My understanding of rationalize is that it only attempts to produce a “nice” result equivalent to the input float; it doesn’t have to be the optimal result, i.e., the one with the smallest denominator. Using the “leap frogging” algorithm with rational arithmetic seems to achieve that objective, i.e., nice, and certainly better than the current version. I’ve tested with thousands of random floats in various ranges, and haven’t hit any issues so far.

Not in Prolog, that I’m aware of. Looking at an implementation in C, I believe GMP lets you set a rational without “canonicalization” but I need to test it. Probably won’t make much of a difference in speed, but I don’t think speed is the primary concern.

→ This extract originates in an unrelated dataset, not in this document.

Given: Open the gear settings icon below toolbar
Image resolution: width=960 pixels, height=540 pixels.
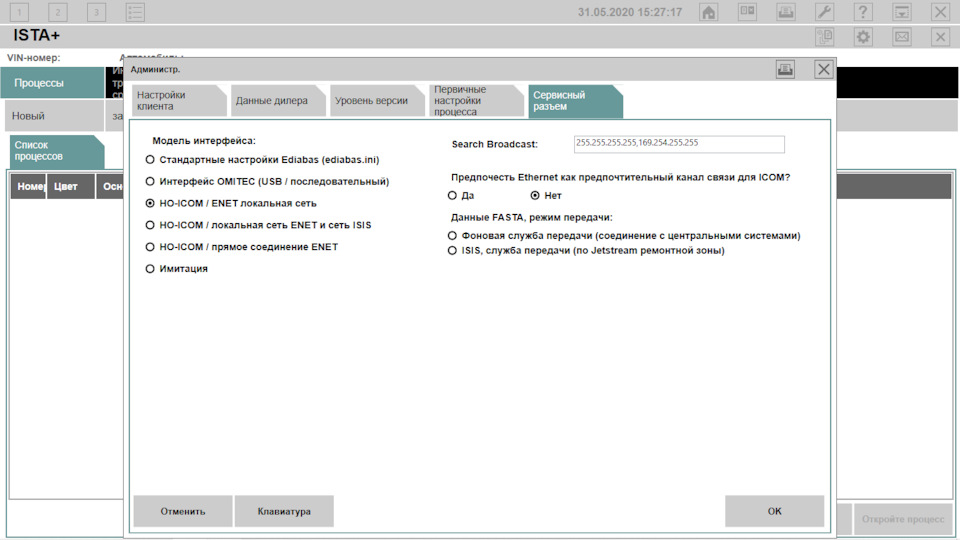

I tried your 903/(pi+903) test case with the rational prototype (SWIP version) and got the same result (222529257r223303450), so that was promising.

To be honest, I don’t quite know what the point of rationalize even is. It doesn’t produce the precise equivalent rational. It does produce a smaller (bitsize) rational that converts back to the same float, but to what end? In effect, you’re just re-introducing rounding error. So why not use the float? A “nice” rational may be slightly more readable than the precise rational, but, again, for readability why not use the float?

In any case, an implementation of rationalize using rational arithmetic seems “nicer” than one using floating point (in general). How much “nicer” it has to be is the open question, but seems to me to be largely an academic issue.

Big SWIP picture - the same test using rational (precise conversion), current rationalize, and leap frog algorithm:

?- aggregate_all((sum(L),count), (between(800,1000,N), 
F is N/(pi+N), R is rational(F), rational(R,A,B), 
L is msb(A)+msb(B)+2), (S,C)), AVG is float(S/C).
S = 21129,
C = 201,
AVG = 105.11940298507463.

?- aggregate_all((sum(L),count), (between(800,1000,N), 
F is N/(pi+N), R is rationalize(F), rational(R,A,B), 
L is msb(A)+msb(B)+2), (S,C)), AVG is float(S/C).
S = 14217,
C = 201,
AVG = 70.73134328358209.

?- aggregate_all((sum(L),count), (between(800,1000,N), 
F is N/(pi+N), rat_rationalize(F,R), rational(R,A,B), 
L is msb(A)+msb(B)+2), (S,C)), AVG is float(S/C).
S = 11038,
C = 201,
AVG = 54.91542288557214.

So “leap frog” is a significant improvement over current rationalize and represents a improvement of about 50% over the precise conversion. According to your results, the non-leap frog version (optimal?) represents a further saving of about 0.5% on this test, but can’t be used as the only mechanism. Are there any “corner cases” when it’s significantly more than 0.5%.

So my question remains: when does a further improvement of ~1% in rationalize matter? What is the motivating use case for rationalize ?

I probably didn’t express myself well. My understanding is that the two implementations, original rationalize and rat_rationalize, both use leap frogging. The improvement in rat_rationalize is due to the use of rational rather than floating point arithmetic. Right?

Now you have a version that doesn’t leap frog. When I compare that with a leapfrogging version using your numbers, I only see a 0.5% improvement on the “pi” test.

And that’s much appreciated, although I’m still looking for a motivating use case for rationalize that would justify the extra effort.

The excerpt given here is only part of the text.